16-6a-1102. Action on plan of
merger.
(1) After adopting the plan of merger, the board of
directors of each domestic nonprofit corporation that is a party to the merger
shall submit the plan of merger to its members, if any are entitled to vote on
the plan of merger, for approval.
(2) If the domestic nonprofit corporation has members
entitled to vote with respect to the approval of a plan of merger, a plan of
merger is approved by the members if:
(a) (i) the board of directors recommends the plan of
merger to the members entitled to vote on the plan of merger; or
(ii) (A)
the board of directors determines that, because of conflict of interest or
other special circumstances, it should make no recommendation; and
(B)
communicates the basis for its determination to the members with the plan; and
(b) the members entitled to vote on the plan of merger
approve the plan as provided in Subsection (7).

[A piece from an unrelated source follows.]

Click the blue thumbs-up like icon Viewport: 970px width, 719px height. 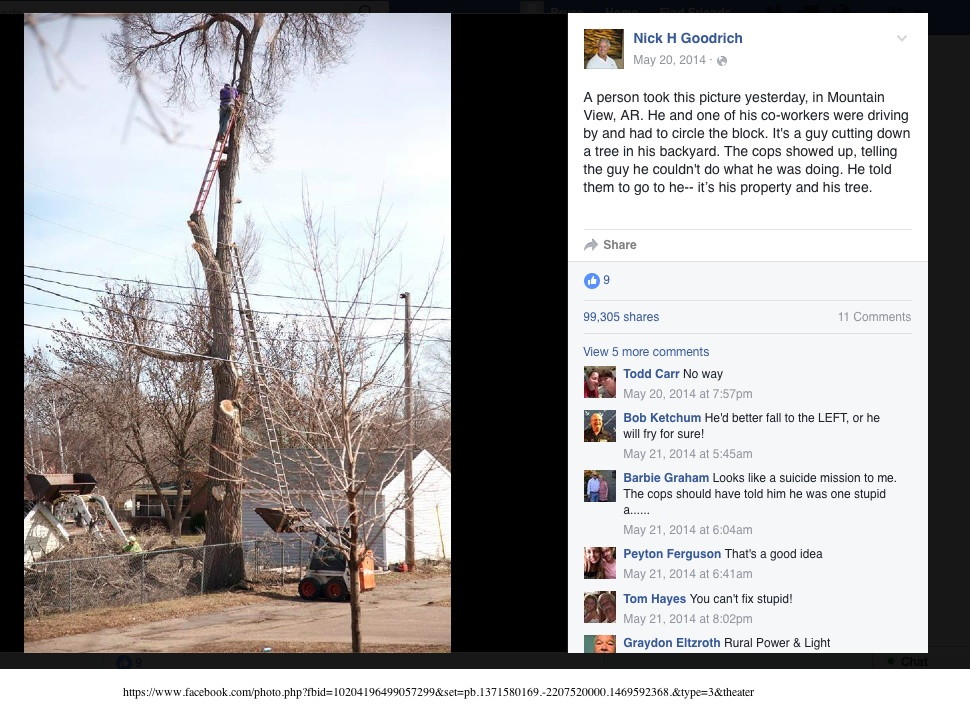click(591, 281)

(3) After adopting the plan of merger, the board of
directors of each domestic nonprofit corporation party to the merger shall submit
the plan of merger for written approval by any person or persons:
(a) whose approval is required by the articles of
incorporation of the domestic nonprofit corporation; and
(b) as required by Section 16-6a-1013 for
an amendment to the articles of incorporation or bylaws.
(4) (a) If the domestic nonprofit corporation does not have
members entitled to vote on a merger, the merger shall be approved and adopted
by a majority of the directors elected and in office at the time the plan of
merger is considered by the board of directors.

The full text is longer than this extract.